In it, I approach that services like Twitter that allow for the instant dissemination of fragments of news and information as awareness systems.
I suggest that these broad, asynchronous, lightweight and always-on systems are enabling citizens to maintain a mental model of news and events around them, giving rise to awareness systems that I describe as ambient journalism.
Here’s an excerpt from the conclusion:
The emergence of ambient journalism through new digital delivery systems and evolving communications protocols, in this case Twitter, raises significant research questions for journalism scholars and professionals. This paper offers an initial exploration of the relationship between awareness systems and shifting journalism norms and practices. Twitter is, due to the speed and volume of tweets, a ‘‘noisy’’ environment, where messages arrive in the order received by the system. A future direction for journalism may be to develop approaches and systems that help the public negotiate and regulate the flow of awareness information, providing tools that take account of this new mode for the circulation of news. Journalists would be seen as sense-makers, rather than just reporting the news. This broadens the journalist’s role as proposed by Bardoel and Deuze of a professional ‘‘who serves as a node in a complex environment between technology and society, between news and analysis, between annotation and selection, between orientation and investigation’’ (2001, p. 101). In the case of ambient journalism, the role may be designing the tools that can analyse, interpret and contextualise a system of collection intelligence, rather than in the established practice of selection and editing of content.

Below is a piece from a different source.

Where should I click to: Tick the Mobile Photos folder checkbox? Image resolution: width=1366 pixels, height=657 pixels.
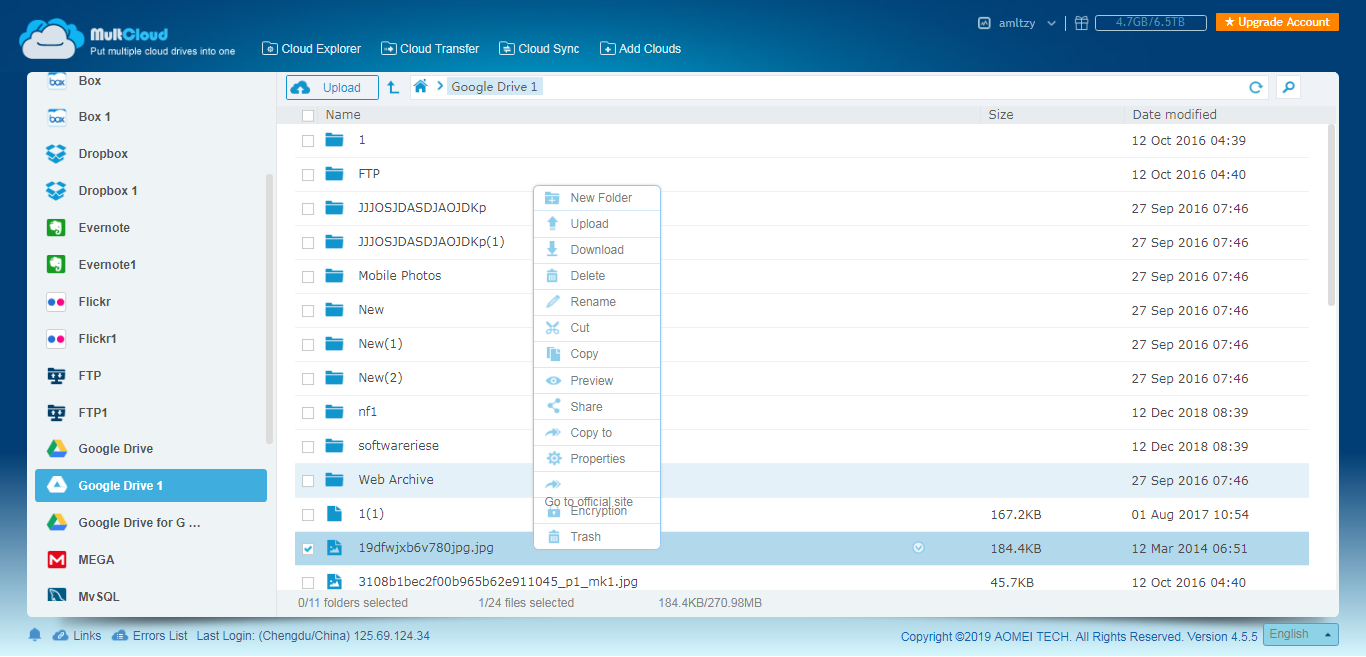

The abstract and references are available on the Journalism Practice site, but to download the paper you will need to be a subscriber to the journal. Or access the site from a library that subscribes to the journal.
The paper is due to appear in print in a special edition of Journalism Practice later this year, based on the Future of Journalism conference held at Cardiff University in 2009.
The presentation and slides of my presentation at the conference are available on this blog.